The original benchmark suite was developed for the RVV v0.8 ISA extension specification. To support the RVV v0.9 specification, we made minor adjustments to its inlined assembly code functions. We then compiled the applications using LLVM/Clang and simulated them on Spike for functional validation. Finally, we compared the scalar and vector execution times by applying our cycle count models. We also calculated the energy used by each benchmark by multiplying the power consumed, which we obtained from the FPGA synthesis reports, by the execution time. We calculated a benchmark's execution time by multiplying its cycle count by the Arrow clock cycle time. To study the impact of data size on performance and energy consumption, we also ran our benchmarks with small, medium and large data sizes. Table 1 describes our different data size profiles.
## 5 RESULTS
In this section, we report on the results of implementing the Arrow system in a FPGA device. We also report on the performance and energy of the Arrow accelerator on vector and matrix benchmarks.

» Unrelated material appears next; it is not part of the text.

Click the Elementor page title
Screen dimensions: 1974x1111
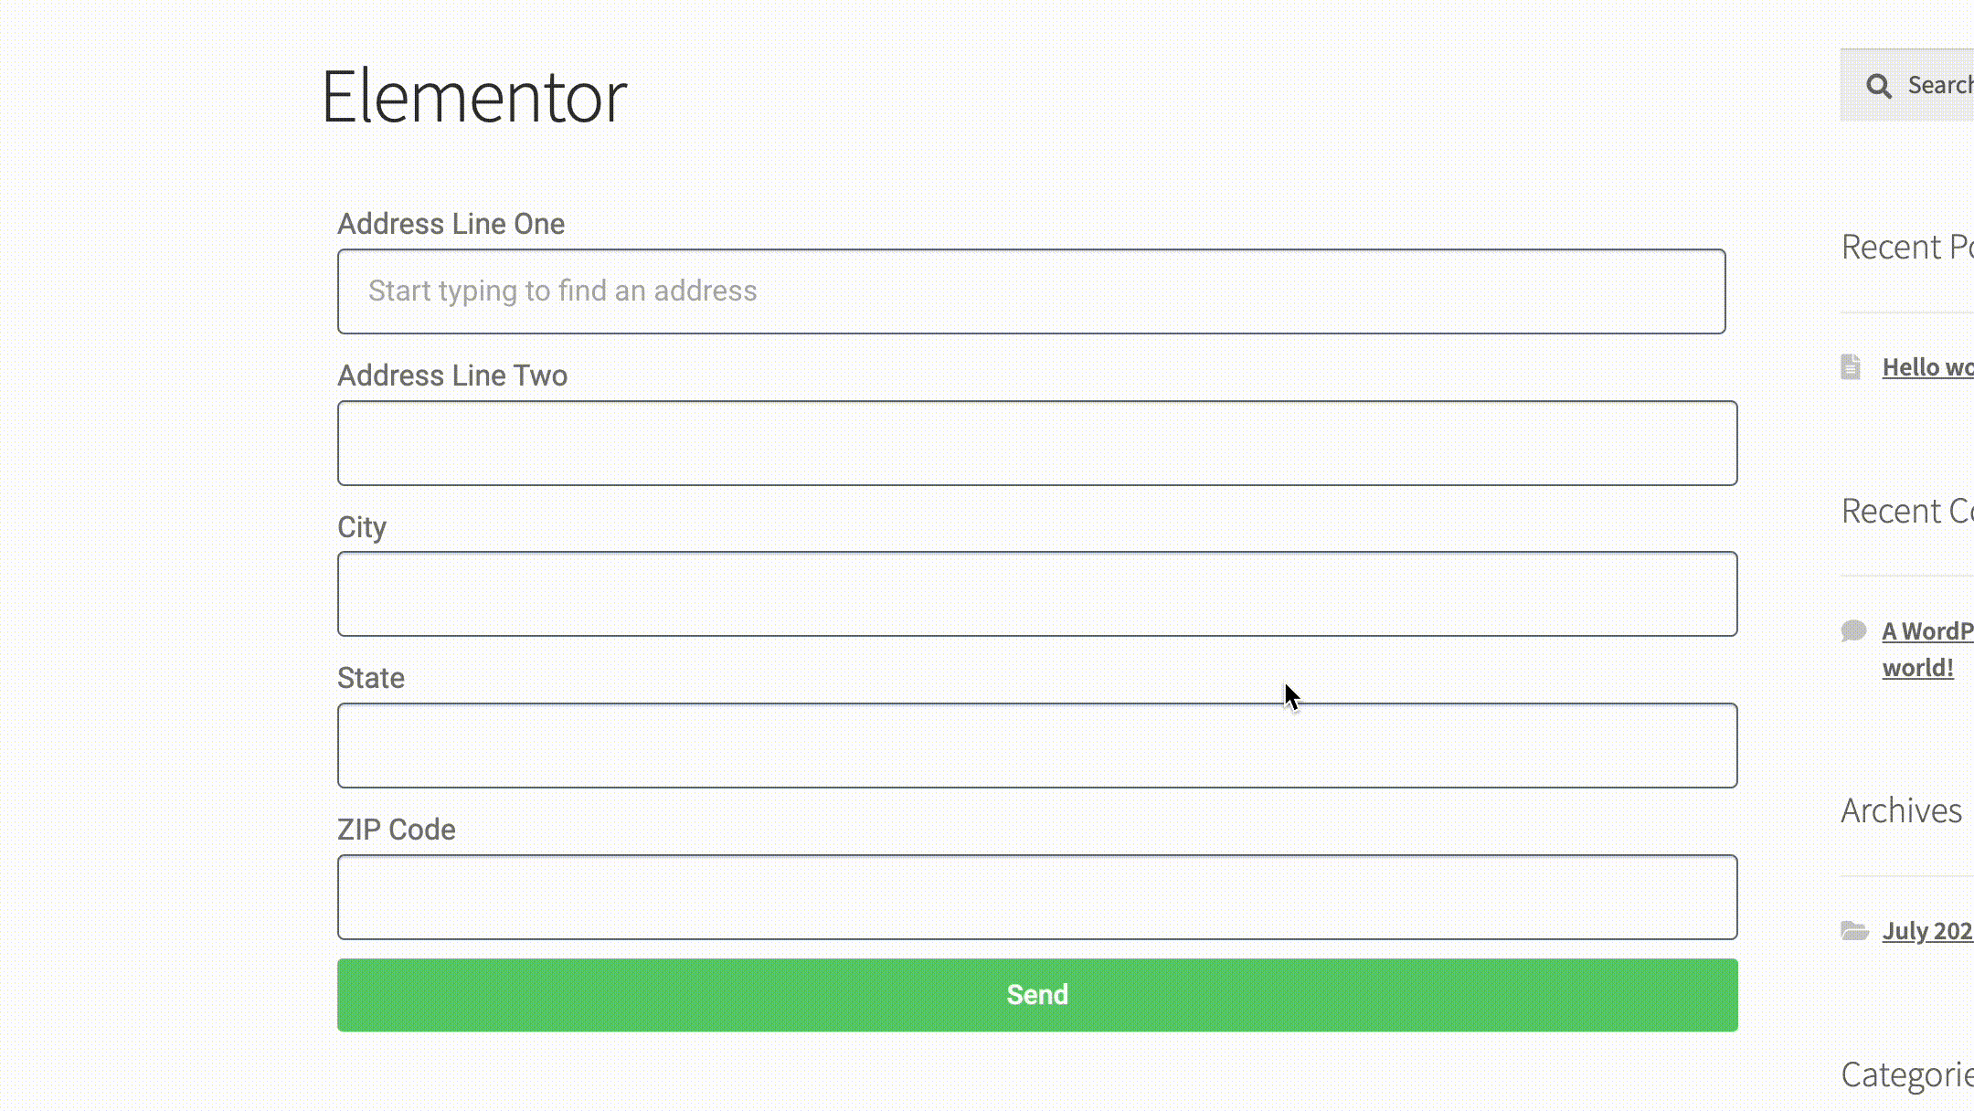(x=473, y=96)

## 5.1 FPGA Resource Utilization
To evaluate our design, we synthesized and implemented two systems: one with a single MicroBlaze processor and another with both MicroBlaze and Arrow processors. Both systems ran at 100 MHz. Table 2 summarizes our post-implementation results, which demonstrate the minor increase in LUT and FF utilization, and power consumption, due to the Arrow accelerator. And although we operated Arrow at 100 MHz, its maximum clock speed is 112 MHz.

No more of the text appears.